Specializes in Cath/EP lab, CCU, Cardiac stepdown.

For my post op cabg patients, we have a heart pillow for them to splint when they cough or move around. Get to know what your surgeons preference is for dressing changes. One of mine likes to use a mepilex, and only sterile water and gauze to clean. Our goal for them is to be up in chair x3 for meals and up and waking x4 in one day. IS 10 times qh while awake. They also receive beta blockers post operatively and have ssi at meal and hour of sleep. Cardiac rehab also follows them. Foleys come out on day 2 unless they aren't voiding adequately.

For our cath/stent patients, if it's a radial approach they are not to use the arm of possible. They have a hemoband on and we slowly take air out while monitoring for oozing. Usually I think we start taking air out 2 hours after procedure, can't remember exact policy right now. We take out like 2ml of air every 15 mins or so as long as site looks good and no oozing. We assess for bleeding, and circulation. Whether pulse sat is good on that arm still and whether pulses are strong. If there's bleeding or oozing after removing air/band we put it back on.

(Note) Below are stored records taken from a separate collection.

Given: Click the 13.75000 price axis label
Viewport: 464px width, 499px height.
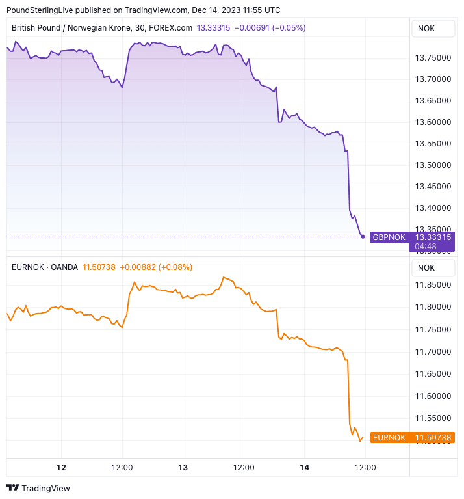Looking at the screenshot, I should coord(433,58).
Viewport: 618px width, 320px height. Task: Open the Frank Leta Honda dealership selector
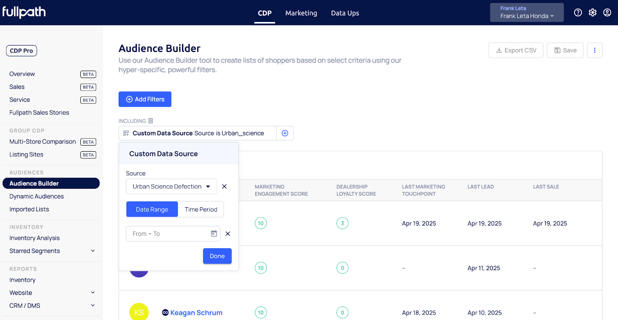click(526, 13)
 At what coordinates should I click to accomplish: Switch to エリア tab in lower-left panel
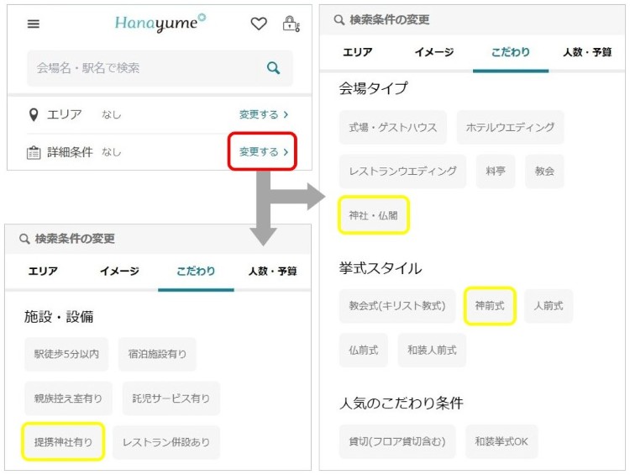[43, 272]
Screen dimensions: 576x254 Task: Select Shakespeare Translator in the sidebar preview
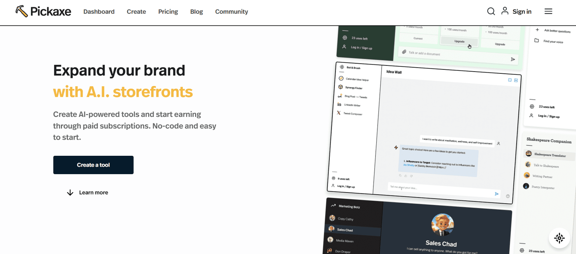pyautogui.click(x=549, y=155)

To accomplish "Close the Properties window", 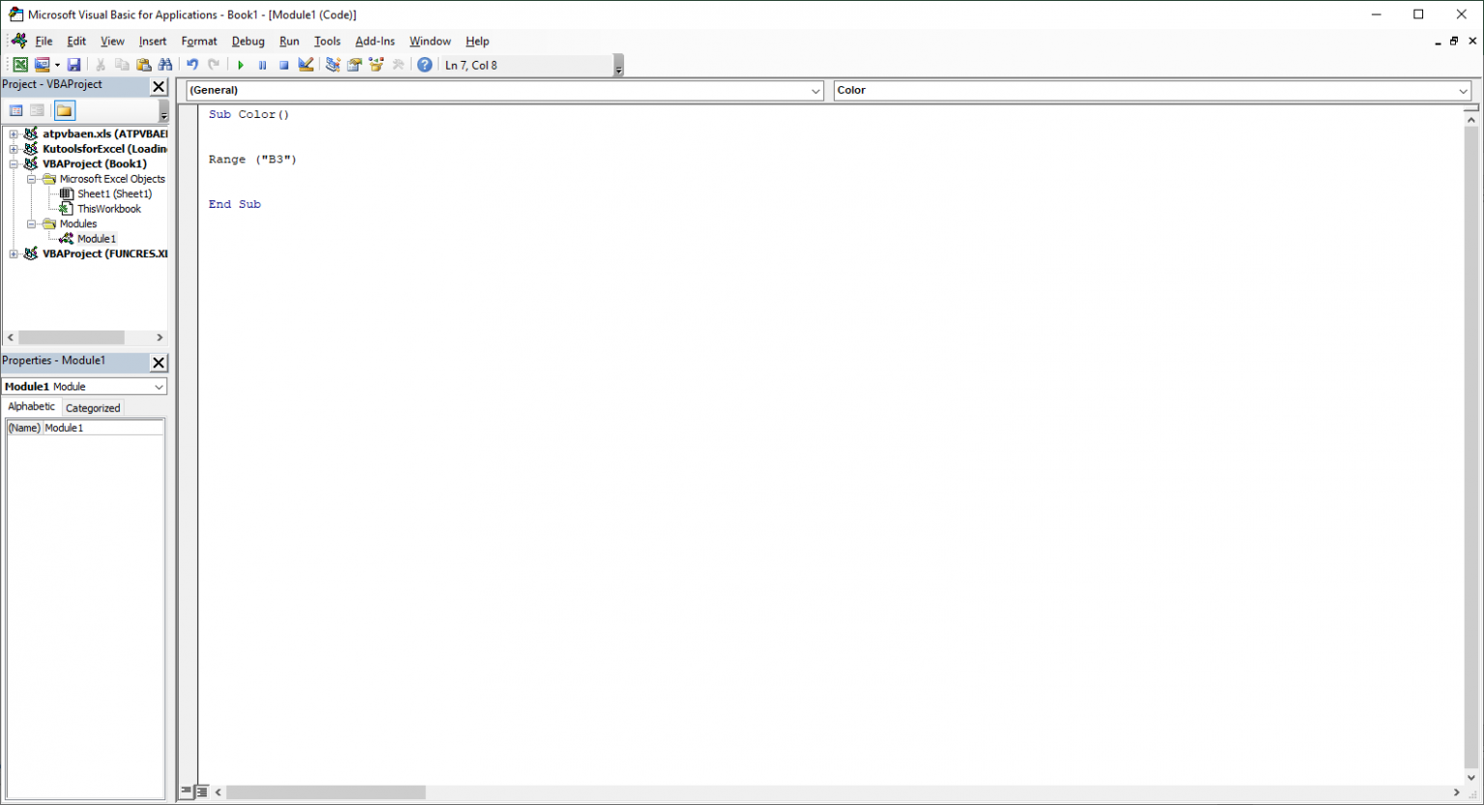I will click(x=157, y=362).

For our femoral approach patients they're on bed rest for 6 hours after procedure. No more than 30 degrees elevated hob. Inspect site for bleeding, swelling, tenderness, and pulses. Have to be careful of a hematoma developing. If it bleeds we put manual pressure slightly above the site. If it still bleeds and doesn't seem to help then we get a femstop. Usually those patients with stents can go home in a day or 2 after procedure. They get plavix to keep the stents open.

For cath lab patients they are on clear liquid diet at first and advance as tolerated, which really doesn't take long to get back to normal diet. It's just a precaution. And they usually have an order for continuous normal saline infusion for like 3 hours or so.

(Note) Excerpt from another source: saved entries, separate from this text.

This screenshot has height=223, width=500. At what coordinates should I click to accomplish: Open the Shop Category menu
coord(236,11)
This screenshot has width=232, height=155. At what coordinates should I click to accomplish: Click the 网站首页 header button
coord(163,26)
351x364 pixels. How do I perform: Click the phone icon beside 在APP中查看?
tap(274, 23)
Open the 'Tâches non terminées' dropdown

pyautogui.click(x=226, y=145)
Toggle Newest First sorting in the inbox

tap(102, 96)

Specializes in M/S, LTC, Corrections, PDN & drug rehab.
For my post op cabg patients, we have a heart pillow for them to splint when they cough or move around. Get to know what your surgeons preference is for dressing changes. One of mine likes to use a mepilex, and only sterile water and gauze to clean. Our goal for them is to be up in chair x3 for meals and up and waking x4 in one day. IS 10 times qh while awake. They also receive beta blockers post operatively and have ssi at meal and hour of sleep. Cardiac rehab also follows them. Foleys come out on day 2 unless they aren't voiding adequately.

For our cath/stent patients, if it's a radial approach they are not to use the arm of possible. They have a hemoband on and we slowly take air out while monitoring for oozing. Usually I think we start taking air out 2 hours after procedure, can't remember exact policy right now. We take out like 2ml of air every 15 mins or so as long as site looks good and no oozing. We assess for bleeding, and circulation. Whether pulse sat is good on that arm still and whether pulses are strong. If there's bleeding or oozing after removing air/band we put it back on.

For our femoral approach patients they're on bed rest for 6 hours after procedure. No more than 30 degrees elevated hob. Inspect site for bleeding, swelling, tenderness, and pulses. Have to be careful of a hematoma developing. If it bleeds we put manual pressure slightly above the site. If it still bleeds and doesn't seem to help then we get a femstop. Usually those patients with stents can go home in a day or 2 after procedure. They get plavix to keep the stents open.

For cath lab patients they are on clear liquid diet at first and advance as tolerated, which really doesn't take long to get back to normal diet. It's just a precaution. And they usually have an order for continuous normal saline infusion for like 3 hours or so.

You are amazing! Thank you so much!!!! I wish I could hug you!